There are many supporting reasons which explain why import business and services is growing at such a fast rate:-
Availability: You know that every country has some rich natural sources which other don’t. So, the businessmen have to import those things in their country for the fulfillment of the needs of their country person. For example Bananas in Alaska, Mahogany Lumber in Maine and Ball Park franks in France. India is heavily dependent on crude oil imports with petroleum crude accounting for about 34 percent of the total inward shipments.
Status: Some people like to buy things which are imported from foreign countries because it’s their status symbol. For example: Italian furniture, French perfume, Egyptian cotton, German beer and many other things. It all seems classier when it comes from distant place.

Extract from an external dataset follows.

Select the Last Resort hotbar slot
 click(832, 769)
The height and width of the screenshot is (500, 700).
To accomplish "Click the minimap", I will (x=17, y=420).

Price: Pricing of imported items is also an important factor. Because price of some products are cheaper than the same manufactured in home country. For example Korean toys, Taiwanese electronics and Mexican clothing, to rattle off a few, can often be manufactured or assembled in foreign factories for far less money than if they were made on the domestic country.
The income of middle class consumers in India rises and their increasing levels on expenditure on various products has result a faster rising demand of the Indian import business. Imports in India increased to 35740 USD Million in March of 2015 from 28392.30 USD Million in February of 2015. Imports in India averaged 6225.45 USD Million from 1957 until 2015, reaching an all time high of 45281.90 USD Million in May of 2011 and a record low of 117.40 USD Million in August of 1958. An import in India is reported by the Ministry of Commerce and Industry, India. Major imports of India include cereals, edible oils, machineries, fertilizers and petroleum products, edible oil, sugar, pulp and paper, newsprint, crude rubber and Iron and steel.
In India, the Directorate General of Foreign Trade (DGFT) established Exim Policy or Foreign Trade Policy for the matters related to the import and export of goods in India. Exim Policy of the Indian Government and is regulated by the Foreign Trade Development and Regulation Act, 1992. All the procedure and policies in matter related to the import is announced by the DGFT through its notification, appendices and forms.